--- start Text provided ---
Local youth celebrate National 4-H Week with window displays and more

[OCT. 4, 2000]  The first week of October brings National 4-H Week. Special activities during the week include window displays, a poster contest, bookmarks in the library, and visits by 4-H professionals to third grade classrooms in Logan County.


[Cloverdale 4-H Club – first place winner]

The clubs that participated in the window displays are Atlanta Town and Country 4-H Club, with a display at Atlanta Museum Annex in Atlanta; Barn Buddies, at Prairie Years in Lincoln; Chester 4-H Club, at Grapes and Grounds in Lincoln; Cloverdale 4-H, at the Red Cross building in Lincoln; Hartem Achievers, at Country Companies in Emden; Middletown 4-H Club, at Middletown Junior High School in Middletown; and Wide A Wake 4-H Club, at 604 Broadway in Lincoln.

 

A team of judges visited each of the window displays in the communities. All clubs did a great job on their displays, and each received an A. However, the top three also win money for their club. Cloverdale 4-H will receive $15 for first place, Middletown 4-H Club will receive $10 for second place, and Atlanta Town and Country will receive $5 for third place.
--- end Text provided ---
--- start Given information ---
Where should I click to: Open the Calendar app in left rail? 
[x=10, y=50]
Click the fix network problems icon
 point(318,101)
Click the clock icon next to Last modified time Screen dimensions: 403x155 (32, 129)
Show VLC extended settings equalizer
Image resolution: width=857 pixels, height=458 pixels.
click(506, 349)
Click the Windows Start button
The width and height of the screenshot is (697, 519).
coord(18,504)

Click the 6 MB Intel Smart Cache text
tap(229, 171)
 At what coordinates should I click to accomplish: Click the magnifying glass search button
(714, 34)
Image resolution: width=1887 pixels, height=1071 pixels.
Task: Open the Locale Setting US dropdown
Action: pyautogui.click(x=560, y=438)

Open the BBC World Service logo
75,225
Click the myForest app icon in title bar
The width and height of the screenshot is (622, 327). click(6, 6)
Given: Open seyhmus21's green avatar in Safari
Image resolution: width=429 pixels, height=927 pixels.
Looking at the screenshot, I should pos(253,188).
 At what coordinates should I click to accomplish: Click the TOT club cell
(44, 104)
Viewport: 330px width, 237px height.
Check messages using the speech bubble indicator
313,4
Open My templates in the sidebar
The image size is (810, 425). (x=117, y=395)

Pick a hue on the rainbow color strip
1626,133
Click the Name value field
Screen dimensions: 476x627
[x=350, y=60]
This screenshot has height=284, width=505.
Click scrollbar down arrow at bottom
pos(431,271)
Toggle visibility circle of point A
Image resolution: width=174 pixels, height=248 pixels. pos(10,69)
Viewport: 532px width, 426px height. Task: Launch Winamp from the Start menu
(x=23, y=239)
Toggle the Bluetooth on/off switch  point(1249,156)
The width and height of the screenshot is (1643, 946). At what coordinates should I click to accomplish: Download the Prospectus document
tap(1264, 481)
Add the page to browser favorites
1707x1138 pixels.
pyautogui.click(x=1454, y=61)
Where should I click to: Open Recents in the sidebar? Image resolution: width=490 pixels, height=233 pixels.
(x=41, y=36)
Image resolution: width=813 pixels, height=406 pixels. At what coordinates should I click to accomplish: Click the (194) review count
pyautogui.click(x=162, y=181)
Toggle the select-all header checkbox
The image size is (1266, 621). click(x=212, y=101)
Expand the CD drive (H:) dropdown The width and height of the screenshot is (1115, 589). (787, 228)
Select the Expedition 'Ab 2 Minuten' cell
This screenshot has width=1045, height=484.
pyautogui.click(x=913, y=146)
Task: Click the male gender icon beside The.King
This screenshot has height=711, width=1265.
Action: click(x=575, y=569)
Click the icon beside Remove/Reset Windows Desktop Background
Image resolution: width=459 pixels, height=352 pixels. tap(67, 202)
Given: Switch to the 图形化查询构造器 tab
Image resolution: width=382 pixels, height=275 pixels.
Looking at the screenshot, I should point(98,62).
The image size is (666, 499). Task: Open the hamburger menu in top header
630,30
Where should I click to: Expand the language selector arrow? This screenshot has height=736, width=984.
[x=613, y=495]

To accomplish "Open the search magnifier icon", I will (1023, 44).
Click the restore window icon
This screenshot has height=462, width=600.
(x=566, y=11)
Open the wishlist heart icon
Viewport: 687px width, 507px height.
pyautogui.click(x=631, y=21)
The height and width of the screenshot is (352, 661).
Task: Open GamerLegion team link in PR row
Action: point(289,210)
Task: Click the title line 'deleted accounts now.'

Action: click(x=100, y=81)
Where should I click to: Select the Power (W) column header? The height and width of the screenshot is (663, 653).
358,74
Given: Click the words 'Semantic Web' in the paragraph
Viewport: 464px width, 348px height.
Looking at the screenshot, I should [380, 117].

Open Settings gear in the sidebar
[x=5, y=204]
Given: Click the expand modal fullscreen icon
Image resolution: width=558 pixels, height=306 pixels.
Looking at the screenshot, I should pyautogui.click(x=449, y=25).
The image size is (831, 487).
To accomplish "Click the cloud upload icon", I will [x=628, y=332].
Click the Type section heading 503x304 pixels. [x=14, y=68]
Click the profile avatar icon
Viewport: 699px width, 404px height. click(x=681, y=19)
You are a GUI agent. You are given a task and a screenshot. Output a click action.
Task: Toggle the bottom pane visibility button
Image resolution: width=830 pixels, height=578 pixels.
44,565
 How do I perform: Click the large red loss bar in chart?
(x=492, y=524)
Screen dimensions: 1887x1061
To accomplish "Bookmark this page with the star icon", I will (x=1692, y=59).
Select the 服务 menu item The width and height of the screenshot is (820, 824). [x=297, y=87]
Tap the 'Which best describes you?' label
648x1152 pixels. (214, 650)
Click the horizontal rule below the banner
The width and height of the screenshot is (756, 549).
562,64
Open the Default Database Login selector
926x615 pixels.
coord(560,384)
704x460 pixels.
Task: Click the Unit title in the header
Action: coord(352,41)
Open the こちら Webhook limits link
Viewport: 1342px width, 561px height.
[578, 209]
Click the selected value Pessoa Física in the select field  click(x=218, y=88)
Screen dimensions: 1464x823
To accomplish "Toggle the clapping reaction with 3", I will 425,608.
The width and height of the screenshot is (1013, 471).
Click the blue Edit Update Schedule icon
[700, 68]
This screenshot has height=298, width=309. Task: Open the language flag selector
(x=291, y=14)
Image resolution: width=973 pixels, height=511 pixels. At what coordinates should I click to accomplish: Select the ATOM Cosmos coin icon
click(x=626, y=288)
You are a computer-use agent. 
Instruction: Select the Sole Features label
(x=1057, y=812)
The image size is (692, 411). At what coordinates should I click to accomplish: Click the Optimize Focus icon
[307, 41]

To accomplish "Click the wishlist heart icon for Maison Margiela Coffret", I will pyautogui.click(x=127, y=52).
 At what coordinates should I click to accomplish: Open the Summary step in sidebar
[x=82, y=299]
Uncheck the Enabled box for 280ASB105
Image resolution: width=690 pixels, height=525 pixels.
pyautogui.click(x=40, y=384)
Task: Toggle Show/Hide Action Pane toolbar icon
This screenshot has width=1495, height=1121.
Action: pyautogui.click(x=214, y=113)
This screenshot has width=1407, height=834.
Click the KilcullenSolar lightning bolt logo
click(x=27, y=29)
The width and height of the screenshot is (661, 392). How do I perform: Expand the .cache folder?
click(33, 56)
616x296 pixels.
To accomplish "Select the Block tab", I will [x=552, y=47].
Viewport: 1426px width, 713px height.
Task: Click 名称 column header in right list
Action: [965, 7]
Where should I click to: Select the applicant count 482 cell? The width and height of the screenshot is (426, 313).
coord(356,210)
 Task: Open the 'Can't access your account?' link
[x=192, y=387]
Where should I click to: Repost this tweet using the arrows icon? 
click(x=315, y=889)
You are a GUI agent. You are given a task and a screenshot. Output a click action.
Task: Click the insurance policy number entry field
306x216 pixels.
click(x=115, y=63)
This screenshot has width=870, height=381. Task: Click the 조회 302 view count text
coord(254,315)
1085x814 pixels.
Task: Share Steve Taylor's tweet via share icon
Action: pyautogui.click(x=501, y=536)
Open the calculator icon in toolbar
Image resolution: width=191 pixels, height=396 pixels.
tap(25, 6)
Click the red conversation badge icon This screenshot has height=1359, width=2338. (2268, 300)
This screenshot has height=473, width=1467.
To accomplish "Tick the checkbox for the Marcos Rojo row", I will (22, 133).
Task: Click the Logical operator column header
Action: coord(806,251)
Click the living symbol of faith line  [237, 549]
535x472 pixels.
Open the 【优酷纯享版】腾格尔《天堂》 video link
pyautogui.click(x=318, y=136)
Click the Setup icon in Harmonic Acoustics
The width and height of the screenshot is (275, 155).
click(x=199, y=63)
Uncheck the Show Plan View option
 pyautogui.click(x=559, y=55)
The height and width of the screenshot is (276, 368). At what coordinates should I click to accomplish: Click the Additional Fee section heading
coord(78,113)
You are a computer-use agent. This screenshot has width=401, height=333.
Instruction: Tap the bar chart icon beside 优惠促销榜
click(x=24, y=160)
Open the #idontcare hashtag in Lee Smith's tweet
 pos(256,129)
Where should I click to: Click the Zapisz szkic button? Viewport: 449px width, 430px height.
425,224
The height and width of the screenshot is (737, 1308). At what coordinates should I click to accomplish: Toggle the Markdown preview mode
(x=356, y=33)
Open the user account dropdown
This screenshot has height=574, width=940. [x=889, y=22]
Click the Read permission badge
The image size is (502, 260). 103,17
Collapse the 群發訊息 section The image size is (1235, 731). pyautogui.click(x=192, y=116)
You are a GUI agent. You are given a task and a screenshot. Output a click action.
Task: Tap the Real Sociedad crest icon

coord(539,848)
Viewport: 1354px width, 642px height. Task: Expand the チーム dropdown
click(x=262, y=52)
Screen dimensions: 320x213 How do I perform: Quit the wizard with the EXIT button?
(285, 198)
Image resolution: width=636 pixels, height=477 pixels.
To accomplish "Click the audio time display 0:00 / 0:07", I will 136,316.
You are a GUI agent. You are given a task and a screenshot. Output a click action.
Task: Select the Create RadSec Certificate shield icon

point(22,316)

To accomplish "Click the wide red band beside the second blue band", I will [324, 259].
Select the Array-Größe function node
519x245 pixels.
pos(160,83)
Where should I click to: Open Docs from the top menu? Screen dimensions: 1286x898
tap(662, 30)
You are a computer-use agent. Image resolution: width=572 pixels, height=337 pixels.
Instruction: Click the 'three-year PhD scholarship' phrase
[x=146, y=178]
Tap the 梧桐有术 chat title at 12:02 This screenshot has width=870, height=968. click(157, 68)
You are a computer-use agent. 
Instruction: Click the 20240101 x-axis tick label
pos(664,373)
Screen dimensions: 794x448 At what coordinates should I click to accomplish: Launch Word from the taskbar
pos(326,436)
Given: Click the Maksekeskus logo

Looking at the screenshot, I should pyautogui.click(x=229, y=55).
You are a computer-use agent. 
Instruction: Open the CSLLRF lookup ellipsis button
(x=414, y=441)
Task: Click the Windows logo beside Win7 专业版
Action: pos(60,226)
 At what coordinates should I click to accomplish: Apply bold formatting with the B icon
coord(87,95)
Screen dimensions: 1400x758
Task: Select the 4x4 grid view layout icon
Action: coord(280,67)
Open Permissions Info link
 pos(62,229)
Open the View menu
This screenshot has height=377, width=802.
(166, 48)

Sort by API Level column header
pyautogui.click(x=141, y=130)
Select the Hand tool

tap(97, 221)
--- end Given information ---
* **Task prompt**
Transcribe the part of the 4-H Week article that opens with the words containing "A team of judges" and closes with "for third place.". The entries are separate material and have no connection to the 4-H Week article.

* **Solved problem**
A team of judges visited each of the window displays in the communities. All clubs did a great job on their displays, and each received an A. However, the top three also win money for their club. Cloverdale 4-H will receive $15 for first place, Middletown 4-H Club will receive $10 for second place, and Atlanta Town and Country will receive $5 for third place.